Spazi tutti dove si incatenano più racconti, più testimonianze, più memoria-verità-giustizia. Passione o ossessione, poco importa come definirla. Una goccia in più di quell' enorme e faticoso flusso di lavoro collettivo che si sta facendo in Argentina da decenni per mano di Madri e Nonne. E che tanta sana invidia crea in molti dei partecipanti che a centinaia  hanno accompagnato la nascita del Grand Hotel Coronda nell'Europa di lingua italiana.


Roma

Come le cattedrali romaniche

Tutte le strade portano a Roma, dice il proverbio. E il periplo del Grand Hotel Coronda in questa prima fase di presentazioni - che proseguirà in ottobre in diverse città toscane e sarde, e all'inizio del prossimo anno a Pisa e dintorni, a Bari, così come nel nord della penisola - non poteva non transitare per la “Città Eterna”.

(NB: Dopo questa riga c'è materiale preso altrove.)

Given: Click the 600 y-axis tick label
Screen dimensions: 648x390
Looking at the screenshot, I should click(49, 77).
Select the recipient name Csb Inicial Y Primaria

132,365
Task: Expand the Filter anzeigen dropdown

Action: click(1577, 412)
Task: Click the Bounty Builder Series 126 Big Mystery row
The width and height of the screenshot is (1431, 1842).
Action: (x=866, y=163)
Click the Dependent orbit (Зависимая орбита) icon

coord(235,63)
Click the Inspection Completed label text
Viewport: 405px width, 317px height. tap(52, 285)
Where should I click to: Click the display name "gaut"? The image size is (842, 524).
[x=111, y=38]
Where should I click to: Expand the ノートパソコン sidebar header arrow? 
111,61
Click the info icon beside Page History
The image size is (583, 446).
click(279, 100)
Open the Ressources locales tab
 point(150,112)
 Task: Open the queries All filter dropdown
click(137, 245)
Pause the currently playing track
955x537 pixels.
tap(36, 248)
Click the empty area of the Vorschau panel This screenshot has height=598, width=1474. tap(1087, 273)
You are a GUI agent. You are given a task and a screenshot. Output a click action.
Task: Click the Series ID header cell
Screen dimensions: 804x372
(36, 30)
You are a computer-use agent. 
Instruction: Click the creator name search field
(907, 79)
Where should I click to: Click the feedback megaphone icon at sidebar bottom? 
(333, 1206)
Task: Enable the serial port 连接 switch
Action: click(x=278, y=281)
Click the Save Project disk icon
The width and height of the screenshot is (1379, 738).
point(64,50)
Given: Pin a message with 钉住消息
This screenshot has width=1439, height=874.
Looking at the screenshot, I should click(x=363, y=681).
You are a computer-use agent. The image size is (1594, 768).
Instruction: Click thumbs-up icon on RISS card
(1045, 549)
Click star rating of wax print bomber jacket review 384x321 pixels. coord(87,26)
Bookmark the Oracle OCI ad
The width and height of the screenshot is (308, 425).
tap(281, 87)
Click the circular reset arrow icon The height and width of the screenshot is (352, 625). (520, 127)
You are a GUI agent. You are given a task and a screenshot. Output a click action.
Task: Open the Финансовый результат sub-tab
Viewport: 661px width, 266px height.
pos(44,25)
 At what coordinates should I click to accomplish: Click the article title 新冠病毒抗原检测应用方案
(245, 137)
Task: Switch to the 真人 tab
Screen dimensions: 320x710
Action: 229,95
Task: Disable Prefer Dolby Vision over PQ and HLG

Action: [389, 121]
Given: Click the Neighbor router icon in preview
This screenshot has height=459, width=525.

Lì, nella Casa Argentina della capitale italiana, è caduto il sipario di questa prima tappa, rincalzato da militanti argentini e italiani di solidarietà, ex prigioniere politiche del carcere di Villa Devoto residenti in Italia e difensori dei diritti umani. Presenti, inoltre, quasi la metà delle 30 persone che, dall'Argentina, Svizzera, Francia e Italia, insieme all'Associazione El Periscopio, sono state gli artefici del libro e promotrici del suo lancio.

“Molta emozione, enorme gratitudine, riconoscimento incondizionato”, ha detto dal palco Enrico Calamai, che negli anni Settanta ha servito come diplomatico italiano a Buenos Aires, e dal suo posto consolare, correndo rischi infinti, ha salvato la vita di centinaia di militanti perseguitati dalla dittatura.

“È una grande lezione di umanità. Sento molto calore umano e la forza di un'opera collettiva che mi ricorda le cattedrali romaniche, costruite da esseri anonimi, impegnati”, ha sottolineato Calamai, a cui il governo argentino ha conferito nel 2004 la Croce dell'Ordine del Libertador San Martín nel grado di Commendatore.

Vibra Calamai. Interpreta, interroga e dialoga con il pubblico. Di nuovo l'emozione che avvicina testimonianze - che hanno bisogno di continuare ad esistere e che esigono sempre di farsi parola. Questo nuovo figlio della memoria sta già iniziando a camminare. Un compito in più per gli ex prigionieri politici di un continente affamato di giustizia, con l'eco della riflessione e della costruzione collettiva. Come dicono loro: “I nostri racconti sono una goccia d'acqua nel grande mare della memoria del combattimento umano, unico, per un Altro Mondo Possibile. Quel mondo dove ci stiano tutti i mondi. Questa lotta imprescindibile, che abbracci tutti i sogni e le utopie”.